Don't know about other countries, Australia and New Zealand Customs officials bring sniffer Dogs on board who are trained to sniff out drugs, weapons etc. How do you fancy your chances against a sniffer dog?


----------



## benajah

erps said:


> The study mentioned a couple pages back indicates:
> 
> I imagine our troops in Afghanistan and Iraq could put this information to good use. Just think how much safer they would be without their small arms. Just having them in the vicinity is apparently hazardous.
> 
> Along the same line, I've noticed that the presence of fire helmets and fire trucks are directly correlated with fire related injuries. Seems pretty clear that fire trucks need to be further restricted.

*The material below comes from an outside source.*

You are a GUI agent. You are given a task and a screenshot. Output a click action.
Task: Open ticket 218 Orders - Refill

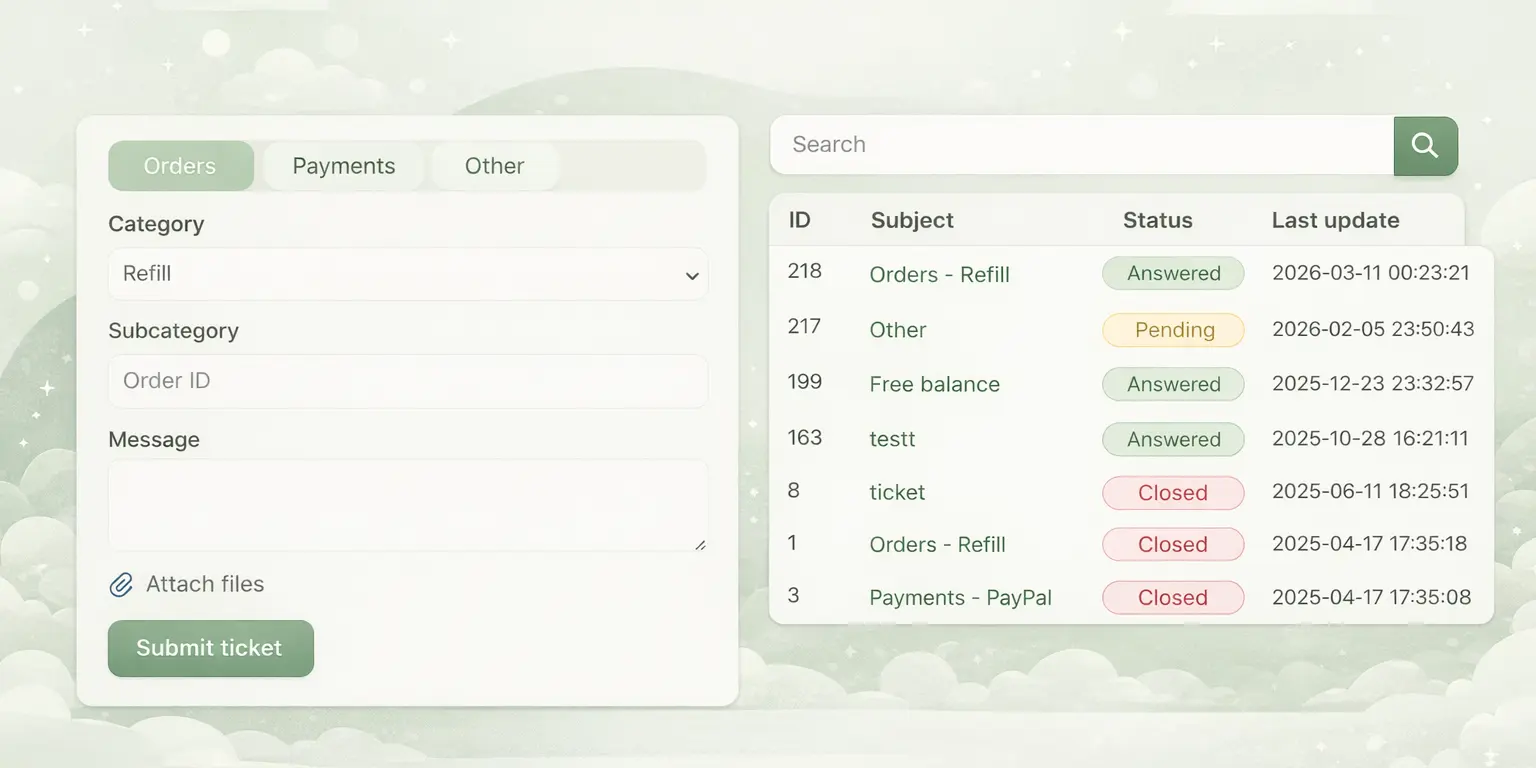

I did three tours in Afghanistan and Iraq as an infantryman and obviously guns have a place there, even Among the population.
Back home, I do own a handgun, but it stays in the lock box until I put on a pack and head off hiking in bear, cougar, meth lab, and pot growing country.
On a boat, the most likely place you will need it is in a harbor. US harbors have local police, and it's best not to tote guns into foreign countries.
While I am certainly no stranger to gun violence, feel comfortable carrying one in the woods, I just don't think they have any place on a boat. In us waters, you are pretty safe. Foreign places it's likely illegal even if you aren't so safe. Besides, in most circumstances a baseball bat can be effective as a handgun.


----------



## pistonbully

SlowButSteady said:


> Let's assume you have a weapon on board and either never get searched, or never get very thoroughly searched. If you never have to use the gun, there most likely will never be any consequences. However, that's isn't why you smuggled an illegal firearm into another country in the first place. What happens if you actually shoot someone, or even just scare someone off by waving a pistol around? NOW you are probably going to have to answer some very tough and important questions posed to you by some people who probably won't look to kindly upon foreigners trafficking weapons into their country (and "trafficking weapons" is how their legal system will look at your actions).
> 
> IF you wind up shooting a real thug, the local officials MIGHT look the other way with regards to the weapon, or they might not. In many parts of the world one MIGHT be able to grease a few palms and get out from under the local legal system without too much trouble, but I wouldn't count on it. Or, the local constabulary MIGHT be grateful to you for getting rid of someone who has been a problem for a long time, but I wouldn't count on that either. Even if they are secretly happy that they have one less local ne'er-do-well to worry about, they are likely to frown on your shooting one of their own and/or see an opportunity to extract a whole lot of cash from some "rich gingo yachtie". In any case, they are much less likely to get in trouble for throwing a gun-running, cowboy, americano into jail than they are for looking the other way (and in many parts of the word, once you are in their legal system it ain't easy to get out of their legal system)
> 
> But, what if you panic and shoot some kid who's trying to pinch your dingy or its outboard at 2am? Do you think that the local officials are going to "look the other way" in that case? What if the kid is the nephew of the mayor or police captain? You just shot (maybe killed) a relative of a local official in a foreign port with a weapon you aren't even supposed to have. What do you think your chances are of seeing US soil any time soon? Do you think the US Embassy is going to do much for someone who knowingly smuggled a gun into the country and then shot a local over an outboard (or even the whole boat)?
> 
> The bottom line is that if you bring a firearm into many countries without declaring it you will be risking a world of hurt. If you never have to use it, you might very well get away with it --- but, that isn't why you brought it. If you use it UNDER VIRTUALLY ANY CIRCUMSTANCES you will very likely loose your freedom for a very long time, and your boat forever.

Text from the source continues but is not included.